Work to be completed: Give back the data below exactly as it was given.

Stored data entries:
────────────────────────────────────────
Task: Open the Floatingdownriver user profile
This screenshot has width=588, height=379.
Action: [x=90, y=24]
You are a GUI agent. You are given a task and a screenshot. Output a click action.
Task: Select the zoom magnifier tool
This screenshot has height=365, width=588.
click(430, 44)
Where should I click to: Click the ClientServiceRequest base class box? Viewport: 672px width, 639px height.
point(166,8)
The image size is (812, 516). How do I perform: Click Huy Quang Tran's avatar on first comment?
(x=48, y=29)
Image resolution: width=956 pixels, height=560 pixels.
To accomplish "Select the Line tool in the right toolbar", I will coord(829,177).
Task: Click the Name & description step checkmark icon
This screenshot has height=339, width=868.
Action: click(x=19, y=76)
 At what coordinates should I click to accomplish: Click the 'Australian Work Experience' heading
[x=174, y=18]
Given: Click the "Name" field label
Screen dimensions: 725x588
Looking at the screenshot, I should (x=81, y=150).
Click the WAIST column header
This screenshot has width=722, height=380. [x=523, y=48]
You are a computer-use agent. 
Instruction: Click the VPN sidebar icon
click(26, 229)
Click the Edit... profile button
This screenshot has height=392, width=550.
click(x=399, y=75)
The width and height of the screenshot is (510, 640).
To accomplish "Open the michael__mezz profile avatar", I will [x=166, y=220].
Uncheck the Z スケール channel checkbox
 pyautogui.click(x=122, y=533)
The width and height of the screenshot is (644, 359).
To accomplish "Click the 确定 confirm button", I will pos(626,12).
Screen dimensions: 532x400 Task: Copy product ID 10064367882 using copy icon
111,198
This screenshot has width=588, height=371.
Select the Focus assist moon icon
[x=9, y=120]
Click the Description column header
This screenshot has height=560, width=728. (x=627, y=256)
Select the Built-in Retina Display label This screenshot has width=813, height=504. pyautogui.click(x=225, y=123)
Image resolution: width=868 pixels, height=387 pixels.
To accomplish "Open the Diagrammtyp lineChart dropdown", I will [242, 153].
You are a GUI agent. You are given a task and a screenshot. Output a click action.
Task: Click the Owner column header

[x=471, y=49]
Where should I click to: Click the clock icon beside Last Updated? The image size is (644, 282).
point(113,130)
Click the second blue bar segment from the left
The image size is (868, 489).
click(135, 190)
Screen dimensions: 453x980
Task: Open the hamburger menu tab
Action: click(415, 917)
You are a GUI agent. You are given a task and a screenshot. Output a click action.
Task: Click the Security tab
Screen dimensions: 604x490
────────────────────────────────────────
The completed task:
Task: Open the Floatingdownriver user profile
This screenshot has width=588, height=379.
Action: [x=90, y=24]
You are a GUI agent. You are given a task and a screenshot. Output a click action.
Task: Select the zoom magnifier tool
This screenshot has height=365, width=588.
click(430, 44)
Where should I click to: Click the ClientServiceRequest base class box? Viewport: 672px width, 639px height.
point(166,8)
The image size is (812, 516). How do I perform: Click Huy Quang Tran's avatar on first comment?
(x=48, y=29)
Image resolution: width=956 pixels, height=560 pixels.
To accomplish "Select the Line tool in the right toolbar", I will coord(829,177).
Task: Click the Name & description step checkmark icon
This screenshot has height=339, width=868.
Action: click(x=19, y=76)
 At what coordinates should I click to accomplish: Click the 'Australian Work Experience' heading
[x=174, y=18]
Given: Click the "Name" field label
Screen dimensions: 725x588
Looking at the screenshot, I should (x=81, y=150).
Click the WAIST column header
This screenshot has width=722, height=380. [x=523, y=48]
You are a computer-use agent. 
Instruction: Click the VPN sidebar icon
click(26, 229)
Click the Edit... profile button
This screenshot has height=392, width=550.
click(x=399, y=75)
The width and height of the screenshot is (510, 640).
To accomplish "Open the michael__mezz profile avatar", I will [x=166, y=220].
Uncheck the Z スケール channel checkbox
 pyautogui.click(x=122, y=533)
The width and height of the screenshot is (644, 359).
To accomplish "Click the 确定 confirm button", I will pos(626,12).
Screen dimensions: 532x400 Task: Copy product ID 10064367882 using copy icon
111,198
This screenshot has width=588, height=371.
Select the Focus assist moon icon
[x=9, y=120]
Click the Description column header
This screenshot has height=560, width=728. (x=627, y=256)
Select the Built-in Retina Display label This screenshot has width=813, height=504. pyautogui.click(x=225, y=123)
Image resolution: width=868 pixels, height=387 pixels.
To accomplish "Open the Diagrammtyp lineChart dropdown", I will [242, 153].
You are a GUI agent. You are given a task and a screenshot. Output a click action.
Task: Click the Owner column header

[x=471, y=49]
Where should I click to: Click the clock icon beside Last Updated? The image size is (644, 282).
point(113,130)
Click the second blue bar segment from the left
The image size is (868, 489).
click(135, 190)
Screen dimensions: 453x980
Task: Open the hamburger menu tab
Action: click(415, 917)
You are a GUI agent. You are given a task and a screenshot. Output a click action.
Task: Click the Security tab
Screen dimensions: 604x490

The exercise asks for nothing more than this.